- [ZU PRÜFENDER TEXT]:
※ ※ ※

# taz.de -- Präsidentschaftswahl in Algerien: Ein kranker Mann wird gewinnen
       
       > Abdelaziz Bouteflika bewirbt sich für eine vierte Amtszeit. Er hat den
       > Staatsapparat und die Armee hinter sich. Die Opposition ruft zum Boykott
       > auf.
       
 (IMG) Bild: Staatspräsident Bouteflika gibt es im Wahlkampf nur auf Plakaten zu sehen.
       
       MADRID taz | Es ist ein skurriler Wahlkampf, den der alte – und wohl auch
       neue – Präsident Algeriens führt. Der 77-jährige Abdelaziz Bouteflika, der
       seit 1999 an der Spitze des nordafrikanischen Landes steht, hatte vor knapp
       einem Jahr einen Schlaganfall. 80 Tage lag er in Paris im Krankenhaus.
       Seither sitzt er im Rollstuhl, stark eingeschränkt in seinen Bewegungen und
       unfähig, Reden zu halten.
       
       Deshalb zieht Bouteflika nicht durchs Land, um für seine vierte Amtszeit zu
       werben. Er hat ein Team aus ehemaligen Premierministern und
       Generalsekretären der einstigen Einheitspartei, der Nationalen
       Befreiungsfront (FLN), und deren Abspaltung Nationale Demokratische
       Versammlung (RND), die das für ihn tun. Sie halten patriotische Reden und
       zeigen dabei auf das überdimensionale Foto ihres Chefs an der Wand hinter
       sich.
       
       Doch kaum jemand zweifelt daran, dass Bouteflika am 17. April die Wahlen
       gewinnt. Er hat fast den gesamten Staatsapparat und die Armee hinter sich.
       Das hat in Algerien bisher immer gereicht. „Die Schwierigkeiten, die mit
       meiner derzeitigen physischen Gesundheit zu tun haben, scheinen mich in
       euren Augen nicht zu disqualifizieren“, bedankte sich Bouteflika zu Beginn
       des Wahlkampfs in einem Schreiben an das algerische Volk.

※ ※ ※

- [ABSCHNITT DES DATENSATZES]:

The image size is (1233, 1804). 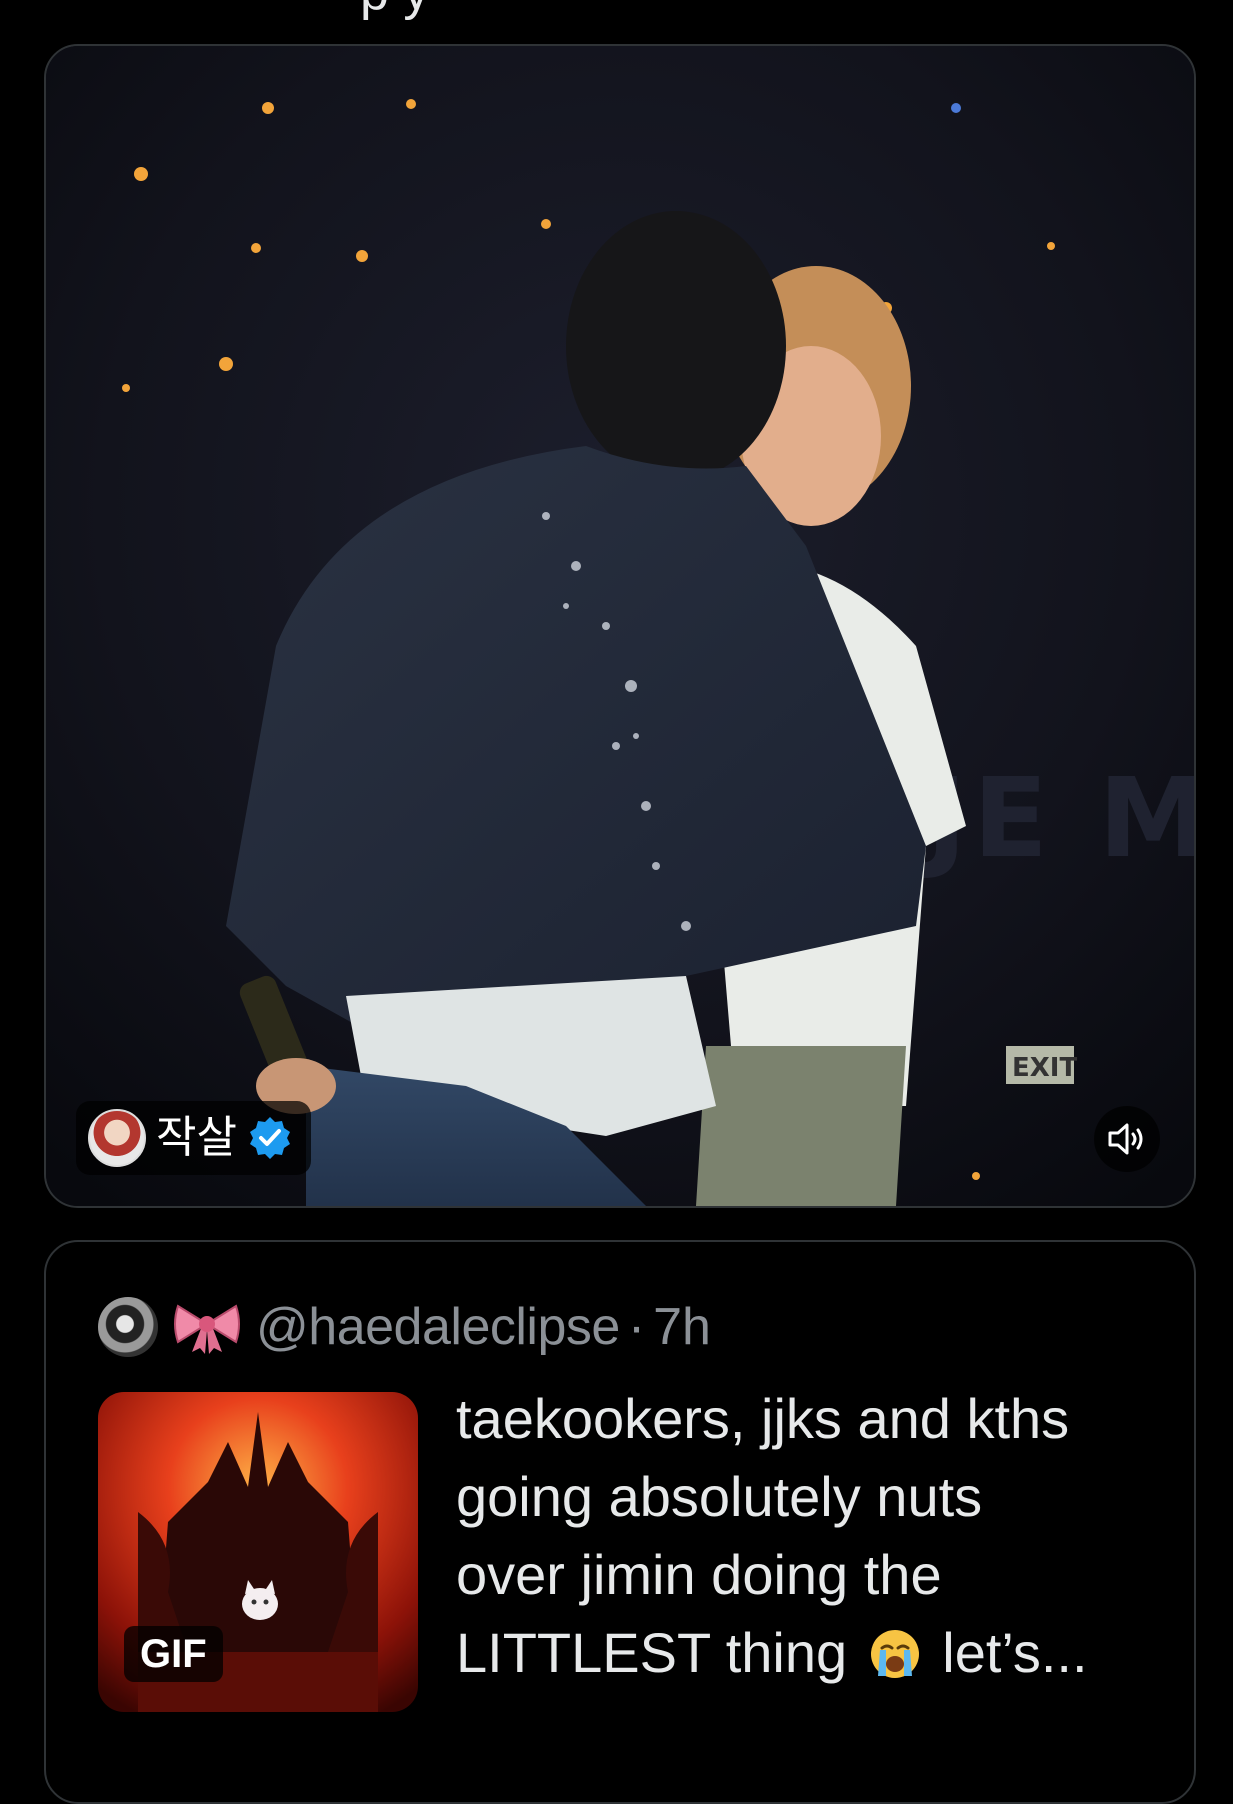 I want to click on gif-badge: GIF, so click(x=174, y=1654).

※ ※ ※

- [AUFGABE]: Zitiere wörtlich aus dem Artikel zur Präsidentschaftswahl in Algerien alles von „MADRID taz |“ bis hinunter zu „Reden zu halten.“.

- [SCHRIFTLICHE LÖSUNG]:
MADRID taz | Es ist ein skurriler Wahlkampf, den der alte – und wohl auch
       neue – Präsident Algeriens führt. Der 77-jährige Abdelaziz Bouteflika, der
       seit 1999 an der Spitze des nordafrikanischen Landes steht, hatte vor knapp
       einem Jahr einen Schlaganfall. 80 Tage lag er in Paris im Krankenhaus.
       Seither sitzt er im Rollstuhl, stark eingeschränkt in seinen Bewegungen und
       unfähig, Reden zu halten.